Ecclesiastical dysfunction
Katie van Schaijik | Dec 4, 2009
An excellent, thought-provoking address on the respective responsibilities of bishops and laity in society (delivered in May at a symposium on faith and freedom) by Robert George is now available online. (I found it by way of the Witherspoon Institute.)
Professor George argues convincingly that Catholic witness in our society has been hindered by bishops’ taking positions on questions that do not fall within the proper limits of their authority; that they are, in fact, usurping a function that belongs to the laity.

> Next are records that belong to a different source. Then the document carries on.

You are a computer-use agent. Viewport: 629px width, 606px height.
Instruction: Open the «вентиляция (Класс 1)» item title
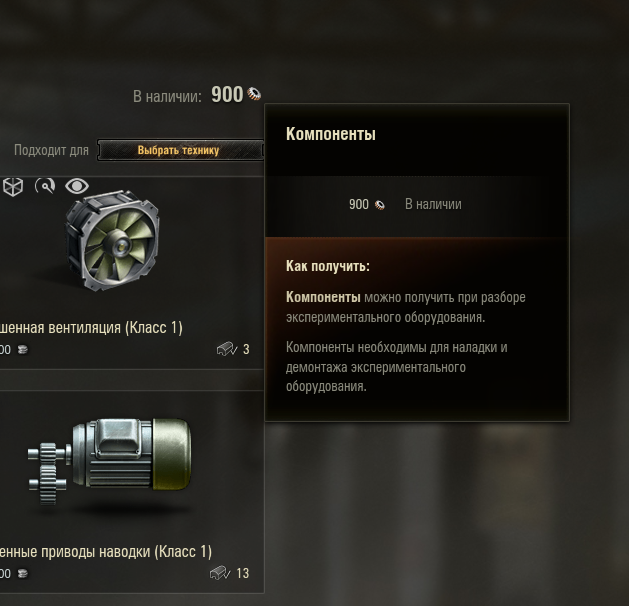91,328
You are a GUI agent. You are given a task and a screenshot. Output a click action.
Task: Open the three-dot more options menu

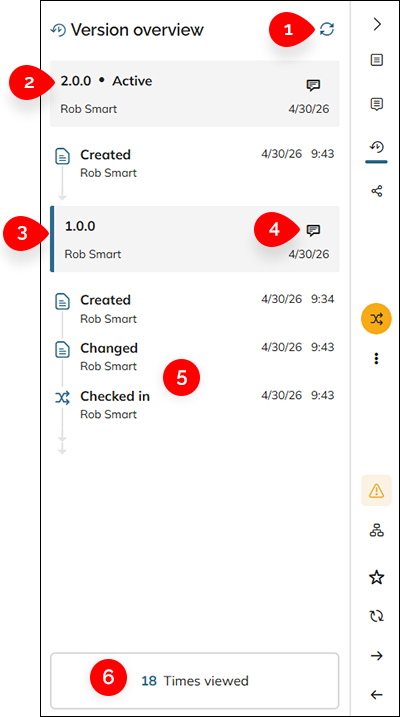click(376, 358)
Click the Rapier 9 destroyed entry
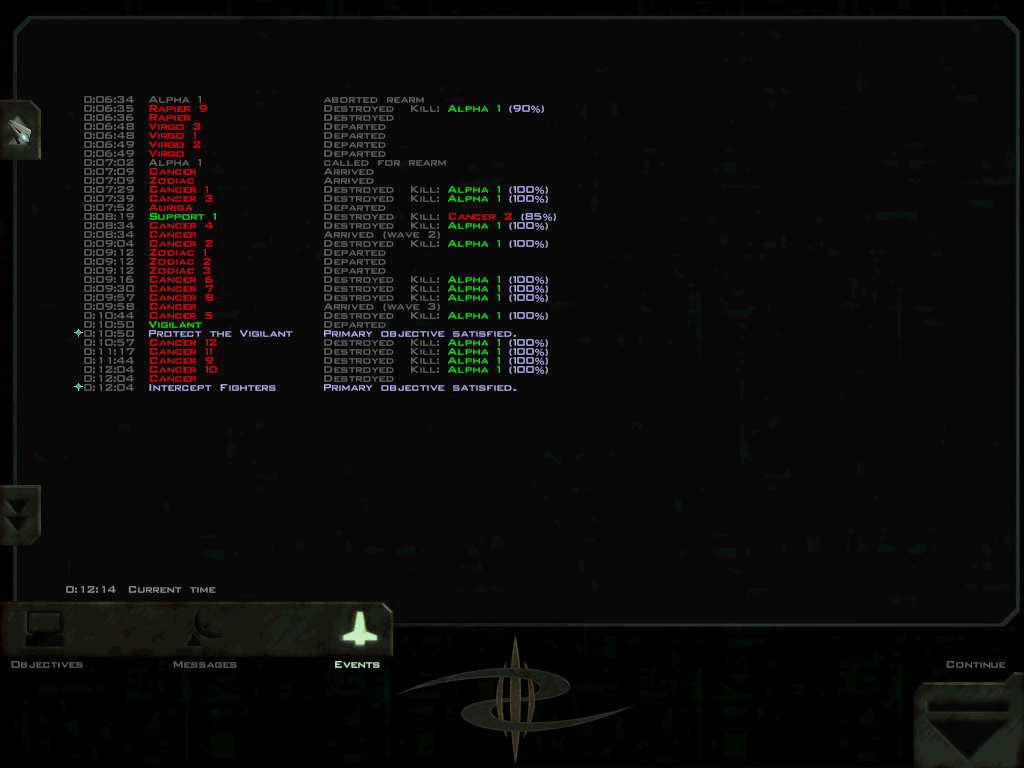 pos(178,109)
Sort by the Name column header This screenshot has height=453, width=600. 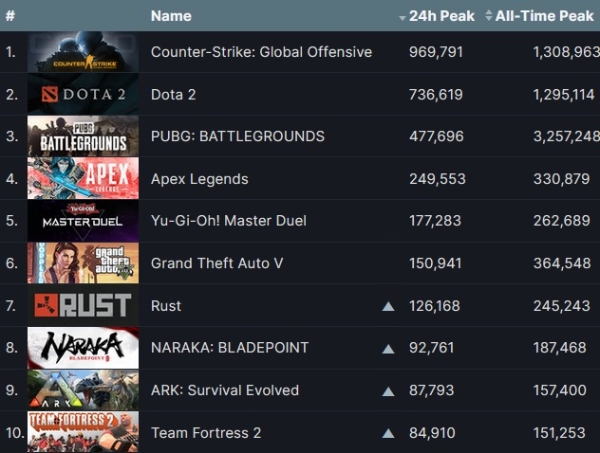[171, 16]
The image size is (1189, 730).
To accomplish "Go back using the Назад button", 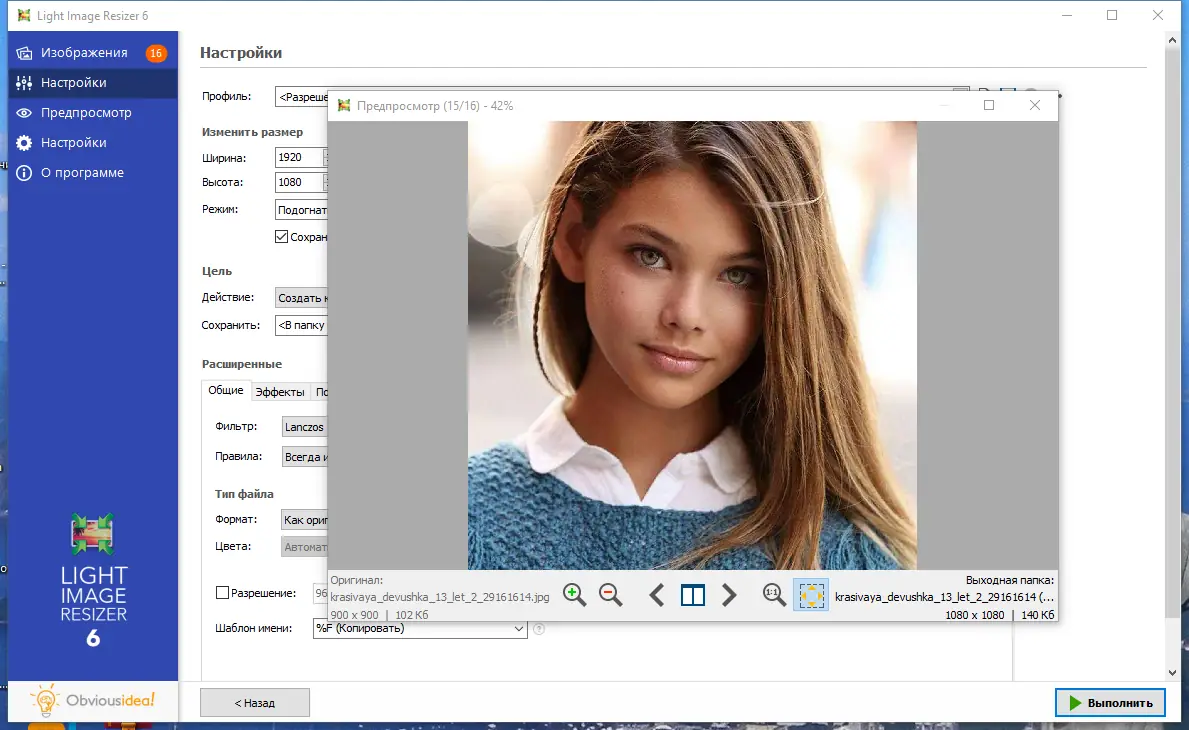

...individual Catholic bishops, and the USCC, had unwittingly diluted the impact of their own pro-life witness by speaking too much about too many issues in the properly secular order on which they had no particular authority as bishops to intervene, or, at least, no authority as bishops on which to declare one proposed policy superior to competing proposals as a matter of Christian faith. People were left with a false impression (one that the Cuomo’s and the Kennedy’s were all-too-happy to encourage) that the bishops’ advocacy of legal protection for the unborn was on a par with their advocacy of minimum-wage increases or farm subsidies—issues on which faithful Catholics could legitimately disagree with their shepherds. Worse yet, policymakers came to perceive and to treat the Catholic Church as simply another advocacy group on the order of, say, the Sierra Club or the Chamber of Commerce.
He cites a case of bishops issue economic analysis and policy proposals that go far beyond their true competence. George asks in reply:
Why, if their prudential judgments are no more authoritative than anyone else’s, do the bishops ‘feel obliged’ to offer them? Is prudential political judgment of this sort not precisely the business of the laity? Is the failure to leave that judgment to the laity not confusing and ultimately undermining of the bishops’ proclamations of principle and their public witness on specific moral evils such as legal abortion?
This touches on the question of communion and self-possession we are discussing below. Authentic communion entails authentic self-possession. Dysfunctional relationships typically are relationships where the right boundaries between persons are not recognized and observed. We confuse ourselves with others. We interfere in a zone that belongs exclusively to them. Or, in weakness and insecurity, we invite others into a zone that belongs to us, and suffer them to make the decisions that are really our own responsibility. Then resent them for it.
A great deal of progress could be made in overcoming what ails the world if we all learned to delineate better what our range of competence is and isn’t. If we learned to take up the responsibilities that belong to us, and leave aside those that don’t.